**About this task**
Could you set down exactly the lines of the data below, starting at the one that holds "Image resolution: width=205" and ending at the one that holds "Given: Click the", both included, and only those?

**Data records**
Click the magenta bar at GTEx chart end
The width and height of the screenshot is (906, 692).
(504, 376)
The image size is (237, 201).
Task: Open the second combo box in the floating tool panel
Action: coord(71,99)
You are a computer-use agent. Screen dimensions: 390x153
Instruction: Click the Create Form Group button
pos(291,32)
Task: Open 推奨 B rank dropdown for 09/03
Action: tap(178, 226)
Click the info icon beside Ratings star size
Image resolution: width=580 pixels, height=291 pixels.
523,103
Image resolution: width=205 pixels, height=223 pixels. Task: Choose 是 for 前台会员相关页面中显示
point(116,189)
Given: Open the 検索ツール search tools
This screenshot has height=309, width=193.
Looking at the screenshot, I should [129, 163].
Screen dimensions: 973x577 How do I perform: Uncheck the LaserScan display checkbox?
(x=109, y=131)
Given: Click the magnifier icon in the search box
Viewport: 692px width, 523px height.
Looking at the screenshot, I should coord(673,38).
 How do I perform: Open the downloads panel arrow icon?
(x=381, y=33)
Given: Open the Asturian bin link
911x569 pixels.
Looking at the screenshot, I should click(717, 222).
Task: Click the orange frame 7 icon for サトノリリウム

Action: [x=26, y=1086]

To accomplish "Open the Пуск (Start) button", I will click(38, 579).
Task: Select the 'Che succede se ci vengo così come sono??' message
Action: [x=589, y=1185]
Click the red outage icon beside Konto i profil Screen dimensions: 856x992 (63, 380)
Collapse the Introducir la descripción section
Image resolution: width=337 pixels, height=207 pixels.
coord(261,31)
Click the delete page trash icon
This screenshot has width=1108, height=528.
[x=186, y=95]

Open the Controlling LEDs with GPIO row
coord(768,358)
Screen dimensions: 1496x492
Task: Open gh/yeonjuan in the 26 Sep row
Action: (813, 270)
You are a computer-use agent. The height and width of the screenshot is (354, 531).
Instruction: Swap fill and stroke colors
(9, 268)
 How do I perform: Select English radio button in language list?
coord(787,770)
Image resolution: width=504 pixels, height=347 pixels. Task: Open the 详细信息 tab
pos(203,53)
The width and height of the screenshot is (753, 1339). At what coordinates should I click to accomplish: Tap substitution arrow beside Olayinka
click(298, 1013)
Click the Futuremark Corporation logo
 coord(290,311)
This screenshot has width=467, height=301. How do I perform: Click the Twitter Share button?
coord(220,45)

**Solution**
Image resolution: width=205 pixels, height=223 pixels. Task: Choose 是 for 前台会员相关页面中显示
point(116,189)
Given: Open the 検索ツール search tools
This screenshot has height=309, width=193.
Looking at the screenshot, I should [129, 163].
Screen dimensions: 973x577 How do I perform: Uncheck the LaserScan display checkbox?
(x=109, y=131)
Given: Click the magnifier icon in the search box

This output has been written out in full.